La parabola del buon samaritano che papa Francesco richiama, con un’attenzione particolare alla novità evangelica, conferisce ai concetti di fraternità e di amicizia un’effettiva concretezza e radicalità. A venire contrapposti sono qui due comportamenti che riflettono due stili di vita, due veri e propri modi di essere-al-mondo. Da un lato l’indifferenza rappresentata dal levita e dal sacerdote; dall’altro, la prossimità messa in atto dal samaritano. In un bell’articolo di commento all’enciclica apparso su Avvenire Luigino Bruni ricordava che si tratta di una prossimità incentrata sulla “vittima” e che essa definisce il contenuto fondamentale della carità. Il fatto che il samaritano sia a tutti gli effetti un estraneo, sul piano religioso, sociale e persino geografico – oggi si direbbe un lontano o un avversario, – dice quanto la carità coincida con il dono di sé e la ricerca del bene dell’altro, superando pregiudizi, interessi, barriere sociali e culturali. E’ dunque qui richiamato il significato vero della fraternità universale, la quale implica che ci facciamo vicini a chiunque è in stato di difficoltà senza domandarci se fa parte della nostra cerchia di appartenenza.
Assai rilevante è il peso che l’enciclica attribuisce alla politica. Quali gli indirizzi da essa suggeriti?
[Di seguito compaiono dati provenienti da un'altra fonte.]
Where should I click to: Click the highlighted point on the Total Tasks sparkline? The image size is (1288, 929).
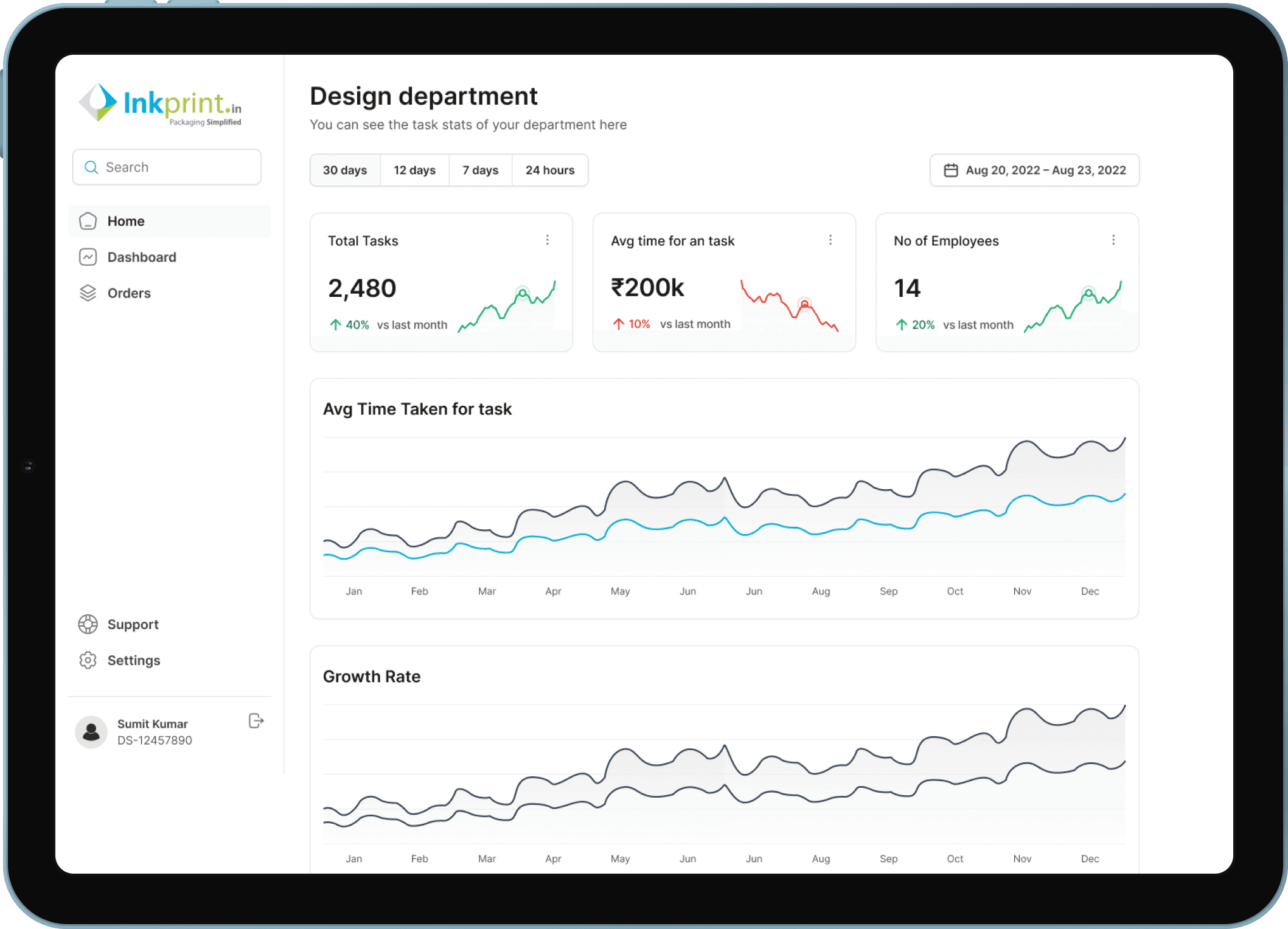522,293
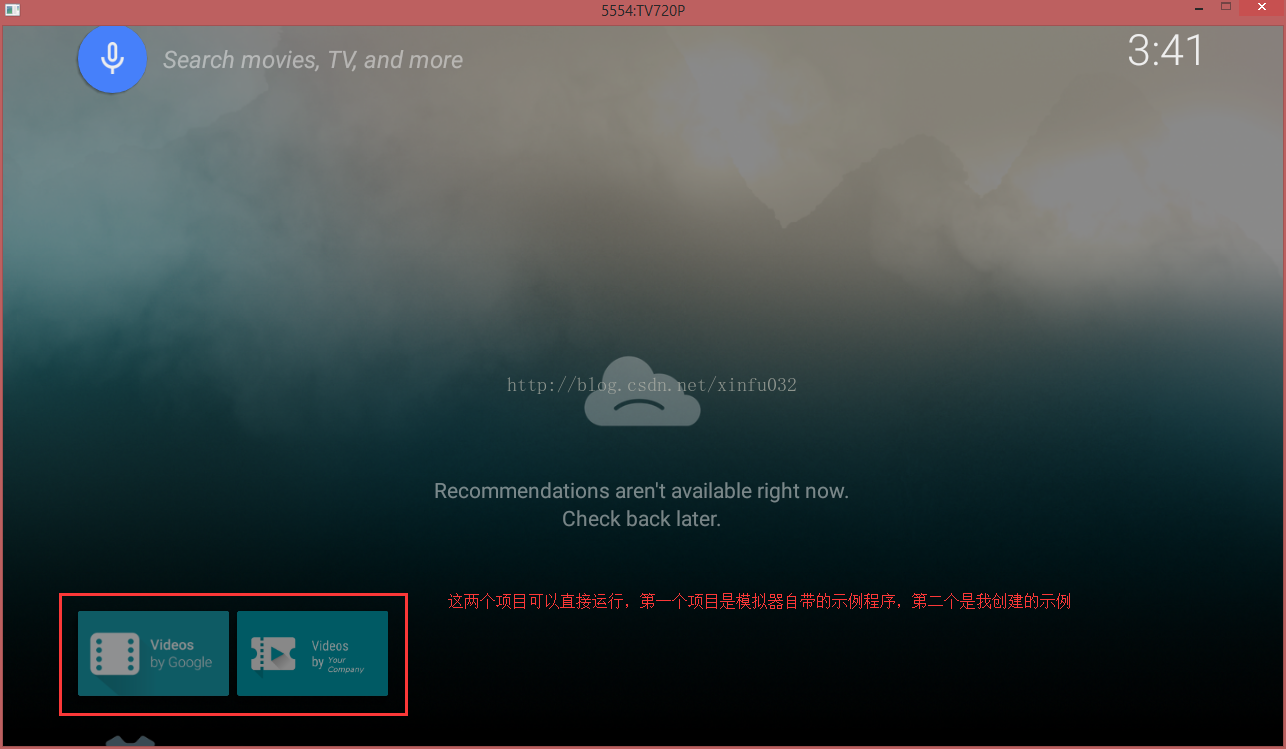This screenshot has width=1286, height=749.
Task: Open the Videos by Google app tile
Action: 153,653
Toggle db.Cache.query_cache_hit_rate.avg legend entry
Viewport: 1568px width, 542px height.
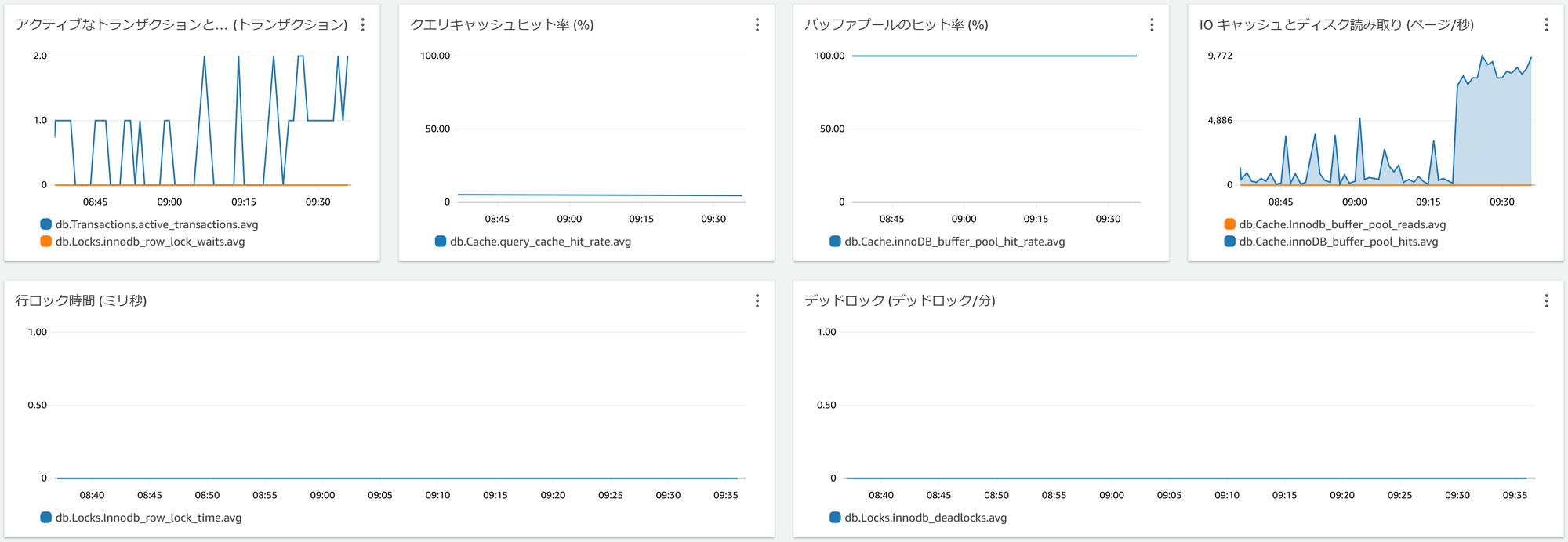tap(533, 242)
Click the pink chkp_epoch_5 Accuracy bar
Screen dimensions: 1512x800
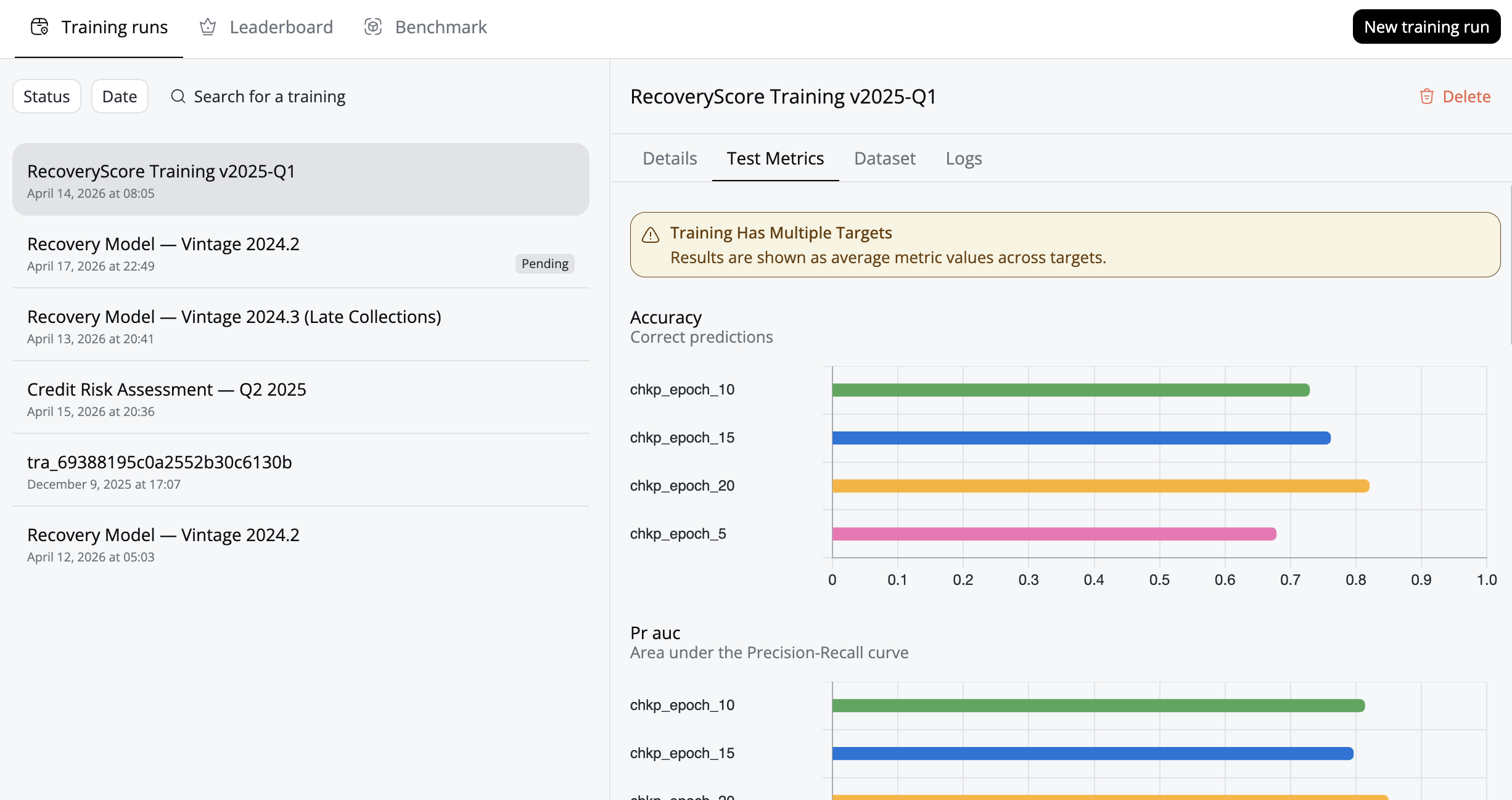click(x=1053, y=534)
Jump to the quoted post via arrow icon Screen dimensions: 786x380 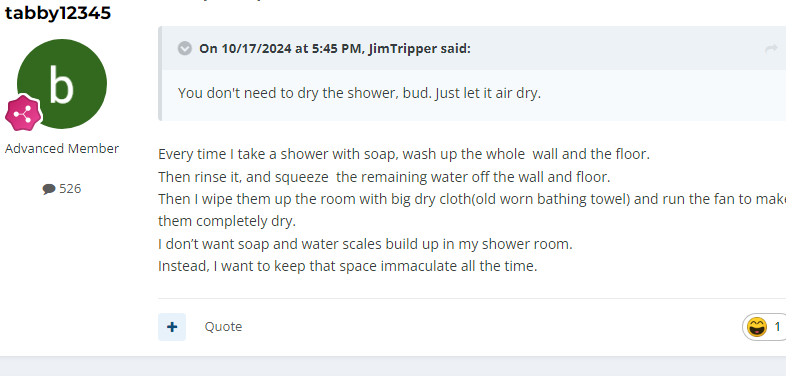coord(771,49)
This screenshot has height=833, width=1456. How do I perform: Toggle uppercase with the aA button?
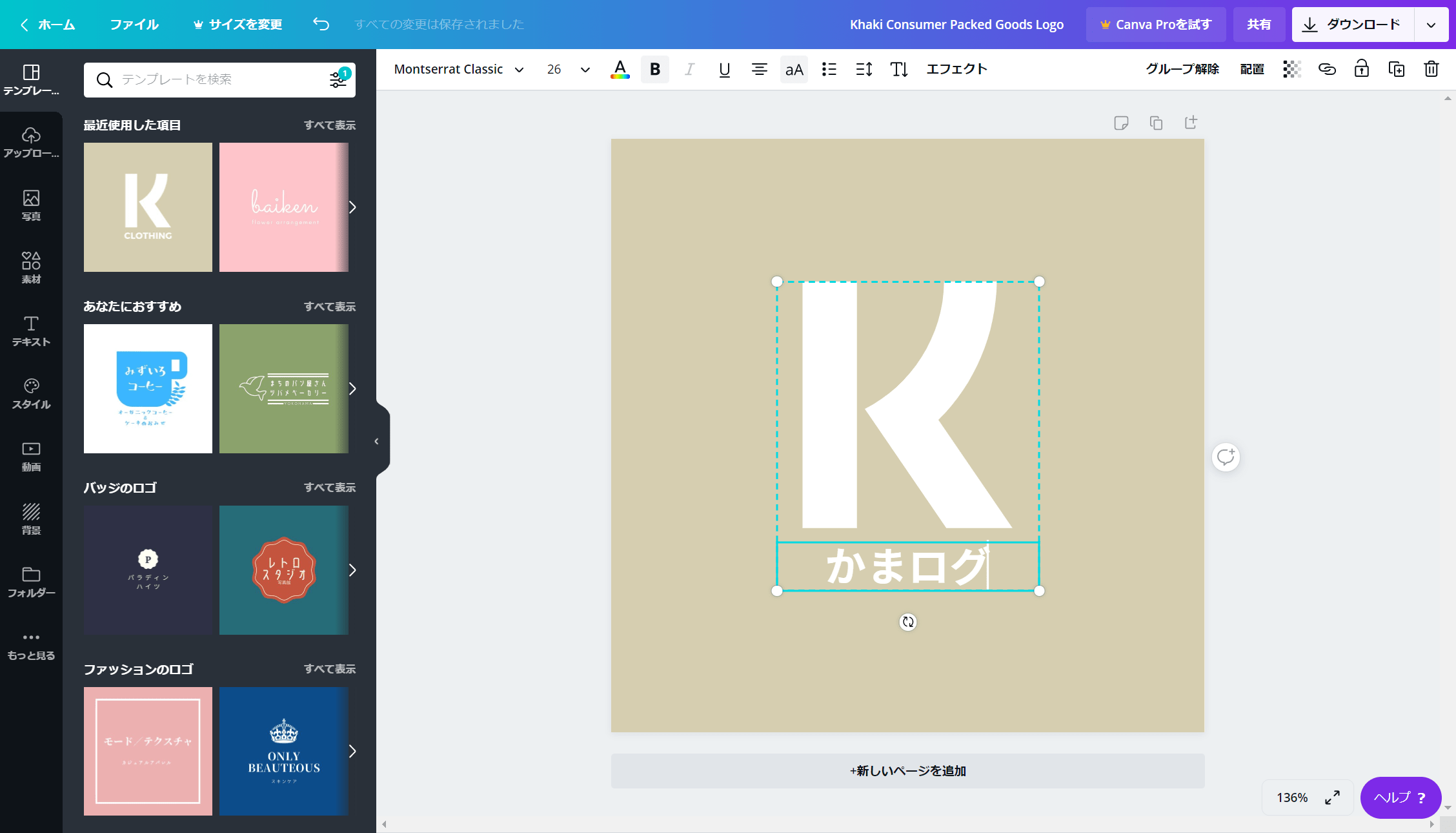(x=794, y=69)
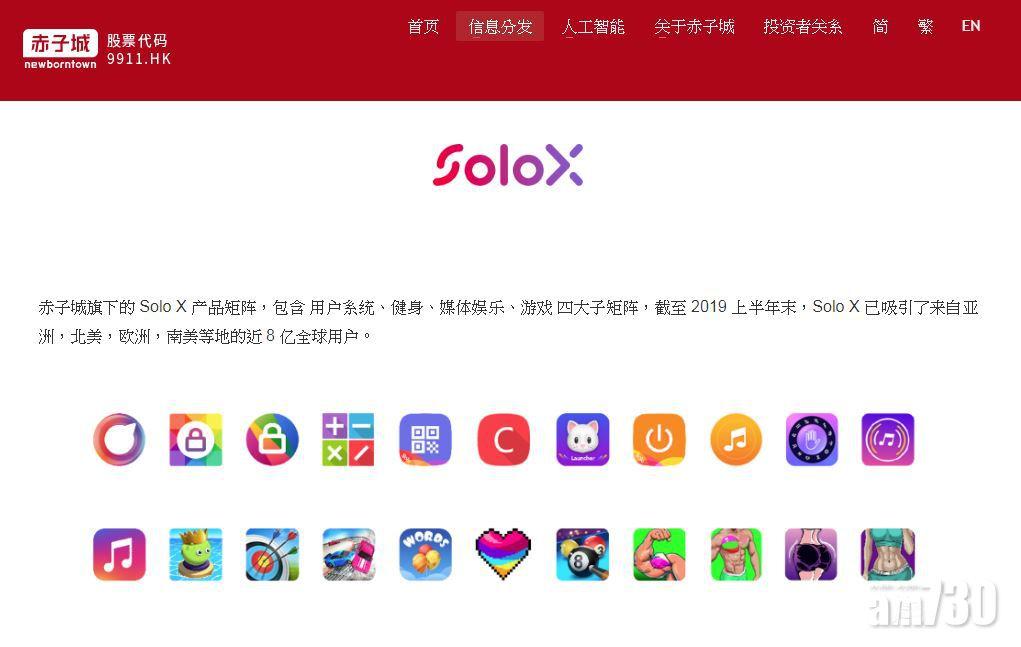Viewport: 1021px width, 647px height.
Task: Click the colorful calculator app icon
Action: coord(348,439)
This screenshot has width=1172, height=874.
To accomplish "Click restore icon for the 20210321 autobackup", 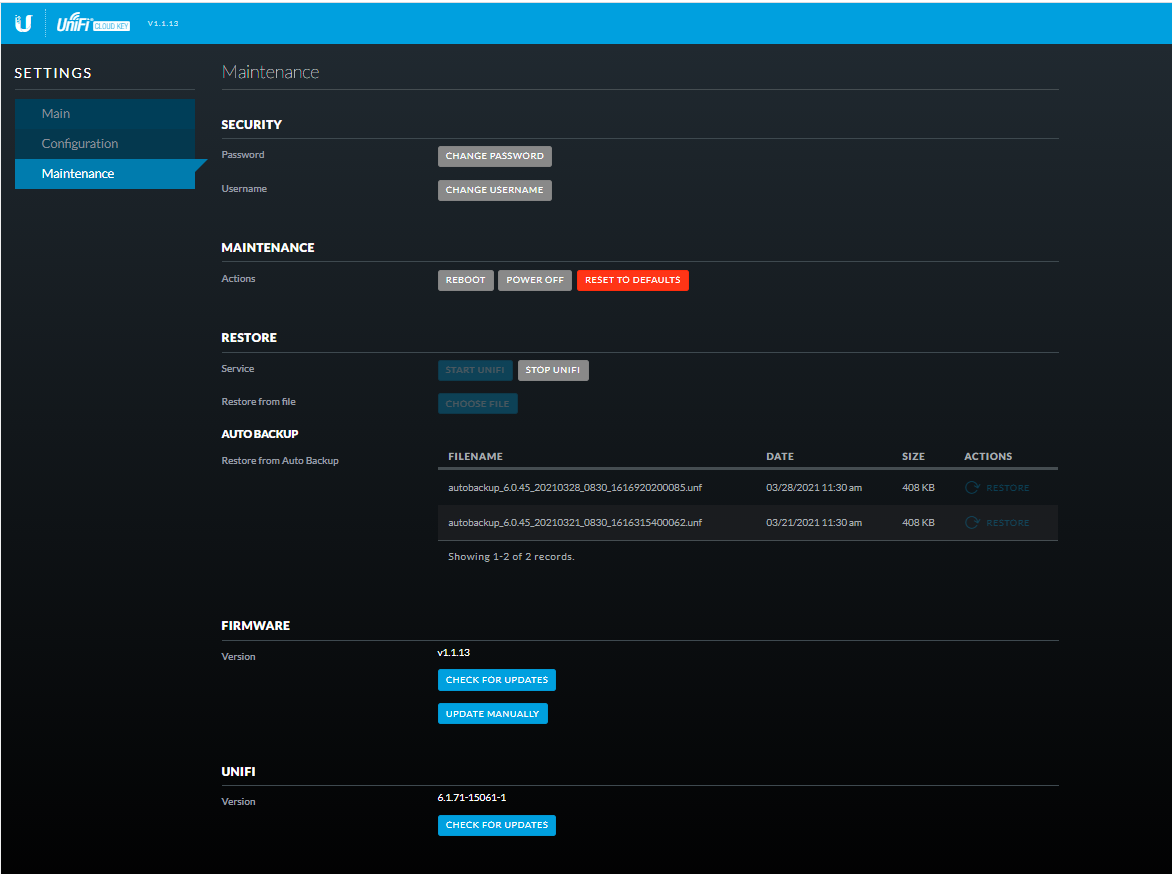I will (971, 523).
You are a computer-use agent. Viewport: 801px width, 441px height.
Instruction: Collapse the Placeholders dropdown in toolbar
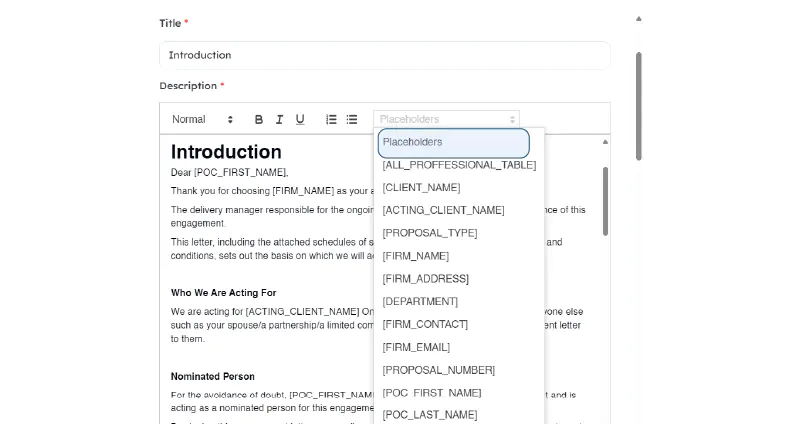click(446, 119)
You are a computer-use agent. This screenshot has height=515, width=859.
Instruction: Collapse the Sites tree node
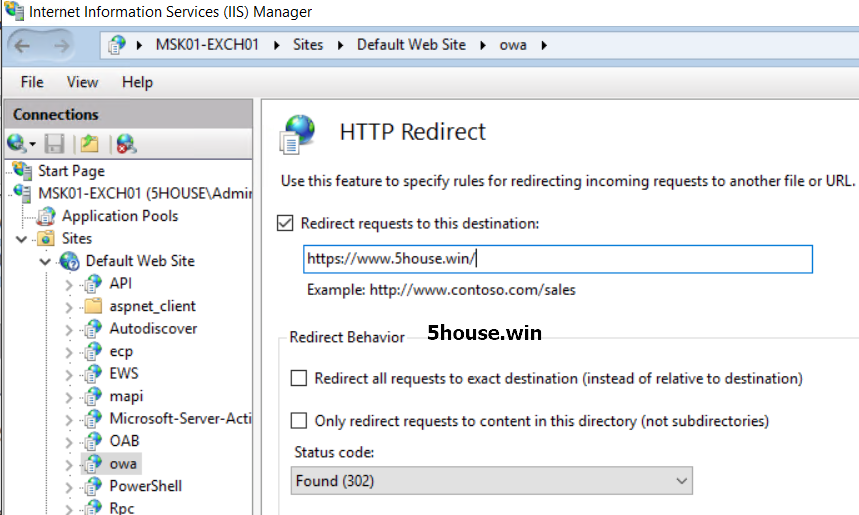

E quale ruolo riveste la promozione della pace?
La politica, che il papa non esita a definire l’espressione più alta dell’esercizio della carità, deve oggi, secondo l’enciclica, superare tre scogli che le impediscono di agire correttamente: l’economia neocapitalista, il populismo e la tecnocrazia. Ciò può avvenire soltanto se essa ricupera la propria centralità e la propria indipendenza, perseguendo il bene comune attraverso il cambiamento delle strutture che creano condizioni di diseguaglianza nei rapporti tra i popoli, le classi sociali e le generazioni e aprendosi a un orizzonte universalistico con un’attenzione privilegiata nei confronti delle nazioni più povere e delle generazioni future alle quali occorre consegnare un mondo abitabile. La pace, cui sono dedicate pagine tra le più belle dell’enciclica è il frutto più immediato di questa azione. Essa costituisce una permanente conquista, che reclama l’esercizio di alcuni valori – dalla verità alla pazienza, dalla riconciliazione al perdono, fino alla gentilezza -; ma reclama anche l’adozione di misure concrete di soluzione dei conflitti mediante il dialogo – l’enciclica attribuisce particolare importanza alla “cultura del dialogo” – e attraverso forme di negoziato e di arbitrato.
E il ruolo delle religioni? In particolare del cristianesimo?
Giustamente richiami l’attenzione sul ruolo delle religioni prima che del cristianesimo. Lo stimolo alla stesura dell’enciclica è, infatti, venuto a papa Francesco – è lui stesso a dichiararlo – dall’incontro avvenuto nel febbraio 2019 ad Abu Dhabi con il grande imam Ahamad Al-Tayyeb per ricordare che Dio “ha creato tutti gli esseri umani uguali nei diritti, nei doveri e nella dignità e li ha chiamati a convivere come fratelli tra loro”. Questo richiamo alla comune paternità divina dell’umanità conferisce un timbro consistente alla fraternità. Le religioni diventano perciò un fattore importante per la crescita dell’intera società. Di qui la giusta rivendicazione della loro presenza nel dibattito pubblico, nel pieno rispetto dell’autonomia della sfera politica. Ma la condizione fondamentale per un esercizio fruttuoso del loro compito è il dialogo e la collaborazione tra di esse. Tutto questo senza sottovalutare l’apporto specifico del vangelo, che rappresenta un riferimento significativo per dare un solido fondamento alla dignità umana e all’amore universale.